§ **Task prompt**
Rewrite everything from the line containing "Given: Click sort" down to the line containing "Looking at the screenshot, I should tap(663, 454)." in the material below, replacing "arrows" with "buttons" and leaving all else unchanged. Omit the pictures from your answer.

§ **Provided entries**
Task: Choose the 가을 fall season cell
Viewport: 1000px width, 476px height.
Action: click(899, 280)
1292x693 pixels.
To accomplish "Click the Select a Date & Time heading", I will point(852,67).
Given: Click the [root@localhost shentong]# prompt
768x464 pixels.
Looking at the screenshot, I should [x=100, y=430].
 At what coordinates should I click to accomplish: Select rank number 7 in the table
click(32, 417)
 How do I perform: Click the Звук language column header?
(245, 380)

--

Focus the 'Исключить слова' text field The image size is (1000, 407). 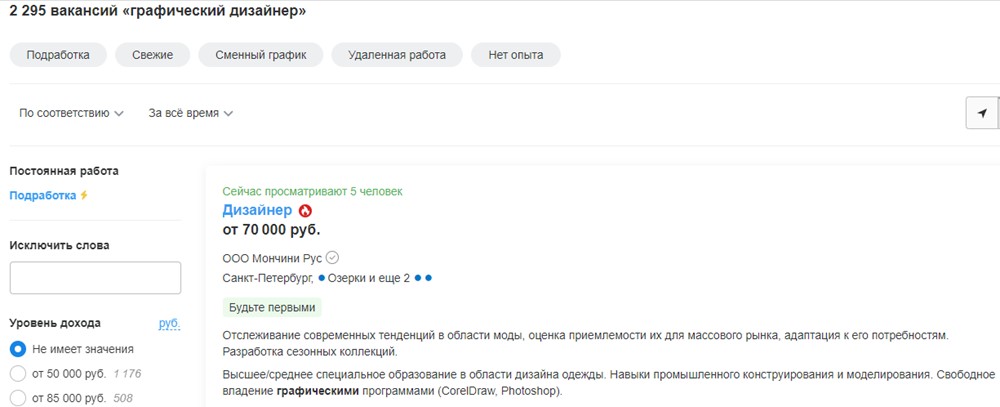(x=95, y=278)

...

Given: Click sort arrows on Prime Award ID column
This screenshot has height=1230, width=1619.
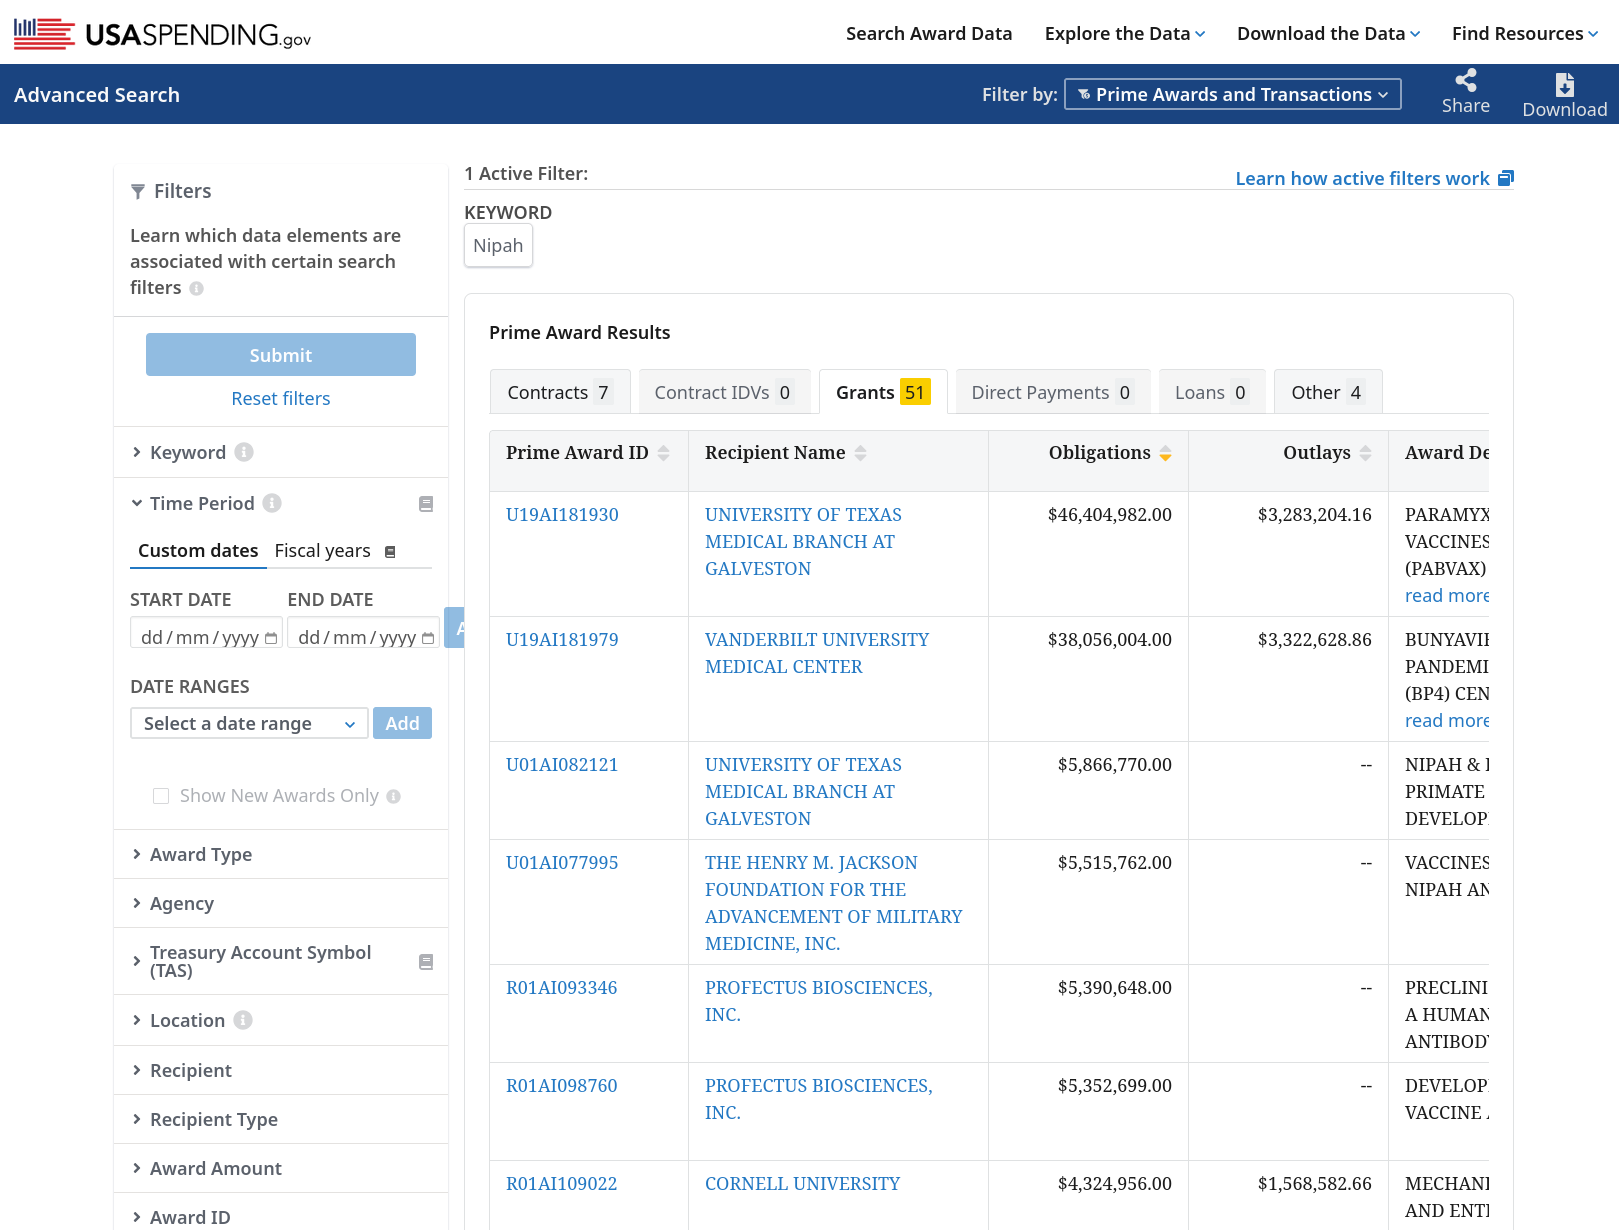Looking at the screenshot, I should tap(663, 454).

§ **Exercise solution**
Given: Click sort buttons on Prime Award ID column
This screenshot has height=1230, width=1619.
Looking at the screenshot, I should tap(663, 454).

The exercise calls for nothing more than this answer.